As the necessary pause passes, the band come back onstage to perform 'Voyeur' for the very first time. It goes straight for the jugular, jumping in with looped vocals, which then burst into a tornado of cowbells and hi-hats. Heavy undertones throb below, as the trio draw the track into an all out freestyle - then a bit more cowbell. It's not only the best track of the night, but it's one of the best encores I have seen. What comes next was quite unexpected. The first time I saw James Blake live back in 2011, he played a cover of Joni Mitchell on an open top Steinway and gave me one of the best live music memories that I have. Afterwards I thanked him. The other times I have seen him, he never played it, and whilst I could understand why, it made all of his other gigs feel a little inferior. As the band walk offstage to leave Blake on his own, someone behind me shouts "A Case of You! Please James!" It was as if I was actually very drunk, and I'd developed that king of the world idiocy that leads you to shout the things you're thinking at people. Surely not, I thought, he wouldn't play it here? He did. It was ethereal. It was heavenly. I smiled so hard my lips cracked.
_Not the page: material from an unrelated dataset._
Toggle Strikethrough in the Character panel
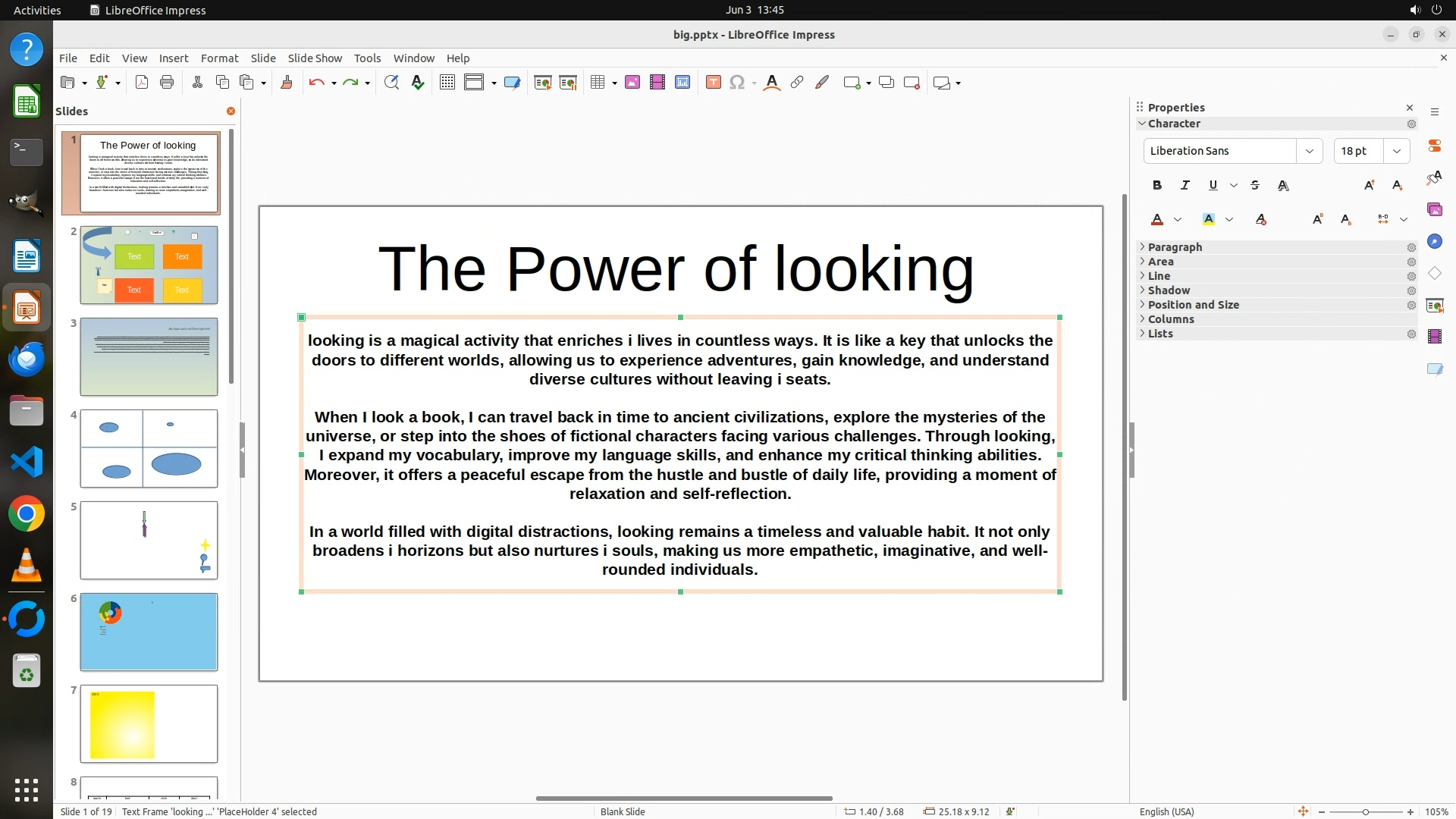The image size is (1456, 819). [1255, 185]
The whole of the UK travel system didn't seem to agree with my happiness, and in an awful case of misprinting, I was lead to believe that the Dregabus I had boarded home was to be swapped for another up in Leeds. As I jumped off at 5:45am in the belief that there would be another coach waiting to take me home, the coach I had been on drove into the distance, changing it's little destination board to display the place that I wanted to go. A few more train games later, I arrived back home having clocked up a lovely 11 hours travel for just the one artist. It was James Blake though, and fuck me, was it worth it.